▶ [PROVIDED PASSAGE]:
A bilabial shift uncovers the FURROW, a Furch in German.  The W of BURROW  and  FURROW may be from the Vav/vowel, V or W of  בור   BoWR.

באר B'AiR and  BaYeeR means that essential hole called a "well;”  Bet-Resh is the same bilabial (lip letter) and liquid (l,r) found in WELL. For the related meaning and music of openings, see PORE.

  חפר [K]HoaPHaiR is to dig  (see GOPHER); פער   Pa’[A]hR is to open wide or to PRY (Isaiah5:14 ) and פיר PeeYR is a ditch ( see PORE). Therefore, APERTURE, buraco (hole in Portugese), FORAMEN, FURROW and PORE are all a bilable shift away. Official cognates of BORE, listed at Indo-European “root” bher (to cut, pierce, bore), include BARROW, BIFORATE, FORAMEN, PERORATE and PHARYNX.  Bur is a hole in both Samarian and Latvian.

▶ [INFORMATION SUPPLIED]:

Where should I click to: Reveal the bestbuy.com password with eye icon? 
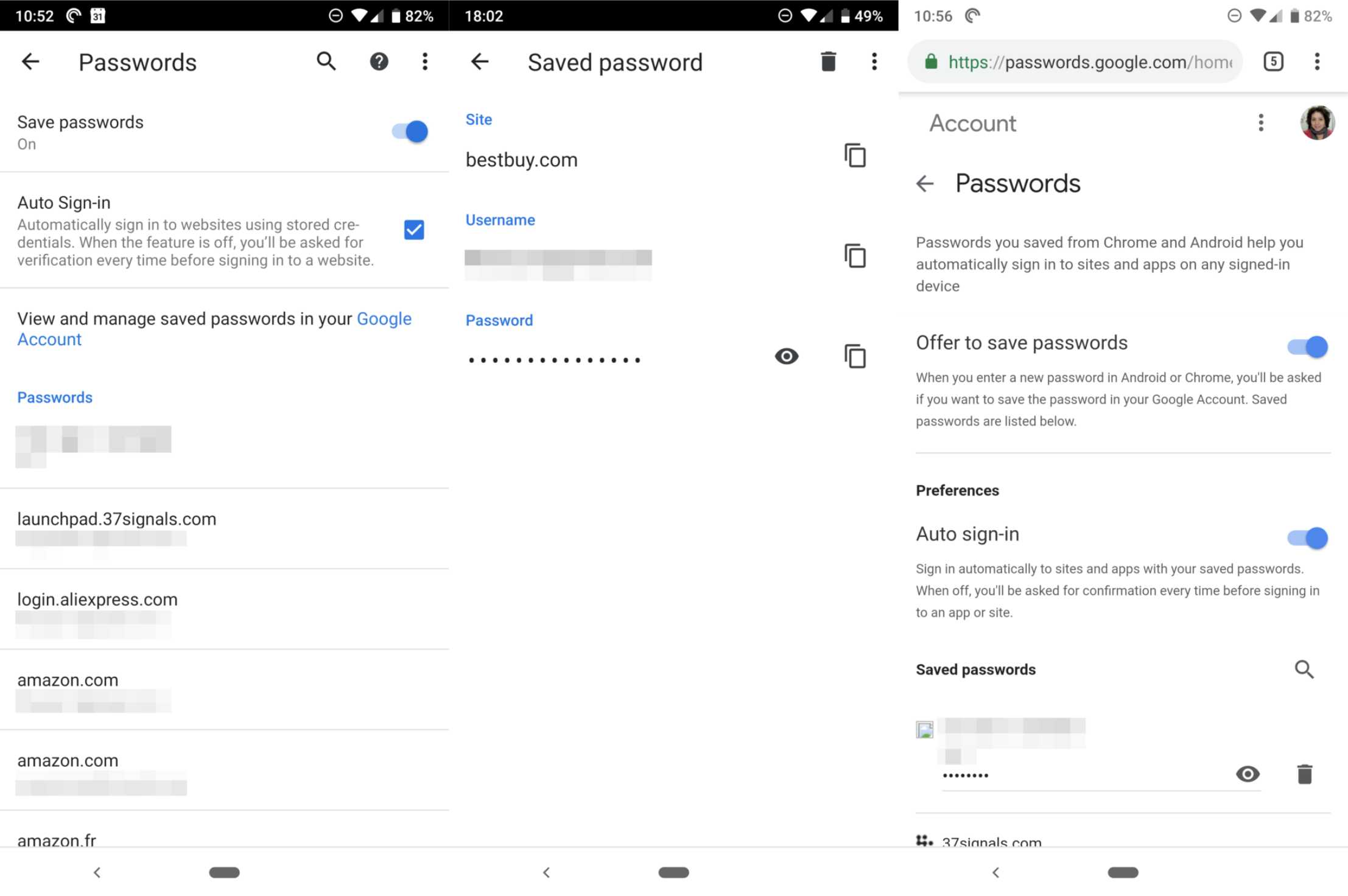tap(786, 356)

* * *

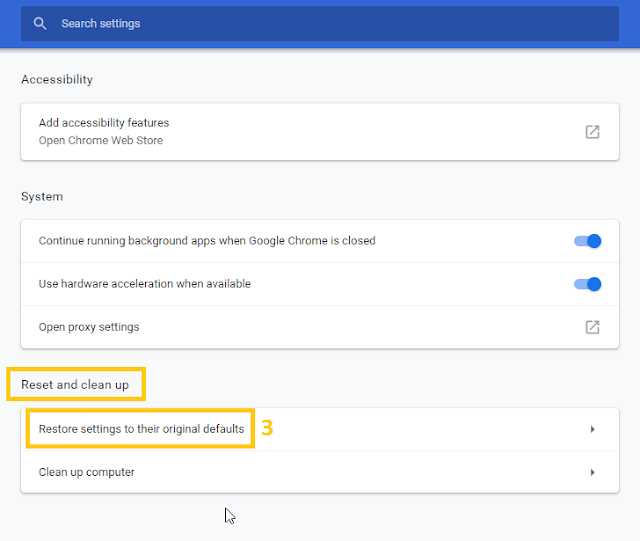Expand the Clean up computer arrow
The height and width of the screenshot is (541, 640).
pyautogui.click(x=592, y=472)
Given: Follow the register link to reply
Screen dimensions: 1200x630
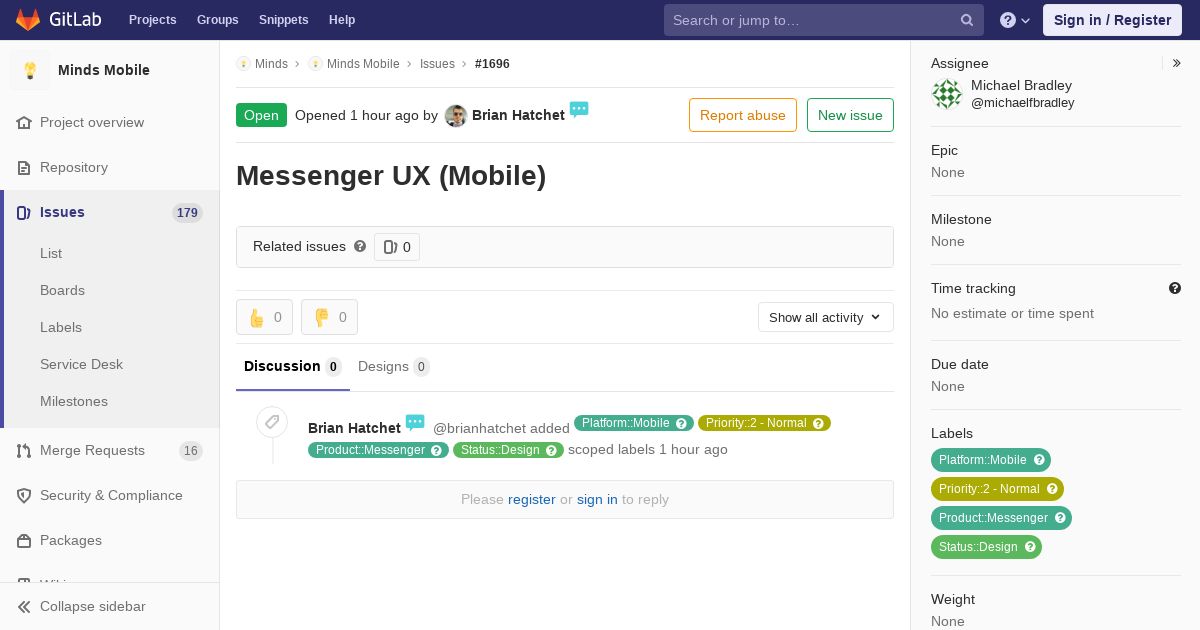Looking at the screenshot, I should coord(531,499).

* * *

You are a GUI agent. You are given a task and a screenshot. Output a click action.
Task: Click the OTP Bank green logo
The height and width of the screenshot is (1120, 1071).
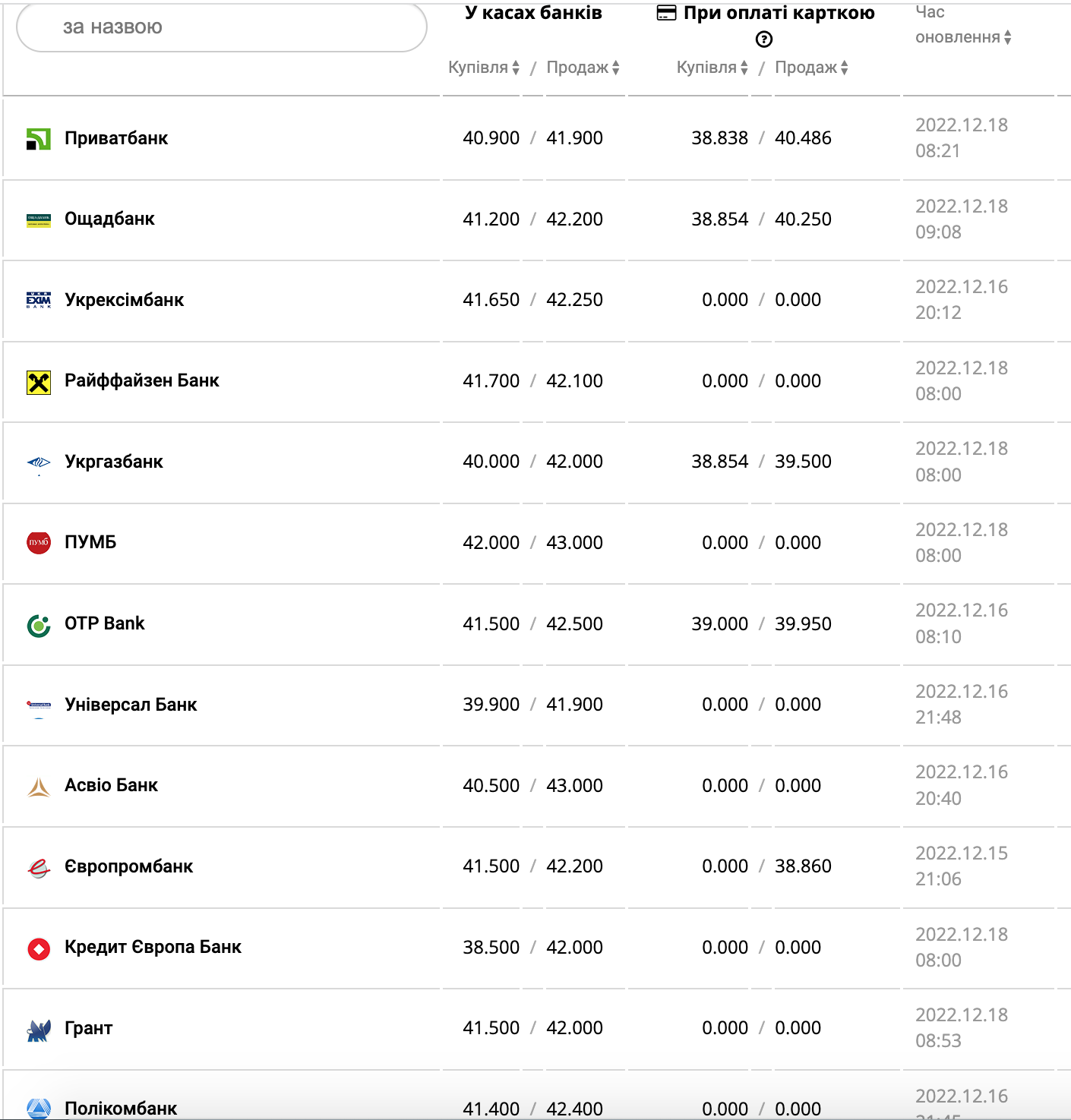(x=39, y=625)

▶ [TASK SET]:
1. Answer these from the etymology passage:
(a) Which Hebrew word is given as meaning "to dig"?
(b) Under which Indo-European root are the official cognates of BORE listed, and what meanings are given for it?
(c) What German word is given for FURROW?
2. Do these statements agree with the etymology passage? Answer yes or no for each, quoting the words that decide it.
(a) פיר PeeYR is defined as a ditch.
(b) PHARYNX is among the official cognates of BORE.
(c) Bet-Resh is described as a pair of guttural letters.
3. Duplicate the part of the etymology passage that opens with the words containing "באר B'AiR and  BaYeeR" and closes with "Samarian and Latvian.".
The data come from a different source than the etymology passage.

▶ [SET OF ANSWERS]:
1.
(a) חפר, [K]HoaPHaiR
(b) bher, meaning to cut, pierce, bore
(c) Furch

2.
(a) Yes: "פיר PeeYR is a ditch"
(b) Yes: "include BARROW, BIFORATE, FORAMEN, PERORATE and PHARYNX"
(c) No: "Bet-Resh is the same bilabial (lip letter) and liquid (l,r)"

3.
באר B'AiR and  BaYeeR means that essential hole called a "well;”  Bet-Resh is the same bilabial (lip letter) and liquid (l,r) found in WELL. For the related meaning and music of openings, see PORE.

  חפר [K]HoaPHaiR is to dig  (see GOPHER); פער   Pa’[A]hR is to open wide or to PRY (Isaiah5:14 ) and פיר PeeYR is a ditch ( see PORE). Therefore, APERTURE, buraco (hole in Portugese), FORAMEN, FURROW and PORE are all a bilable shift away. Official cognates of BORE, listed at Indo-European “root” bher (to cut, pierce, bore), include BARROW, BIFORATE, FORAMEN, PERORATE and PHARYNX.  Bur is a hole in both Samarian and Latvian.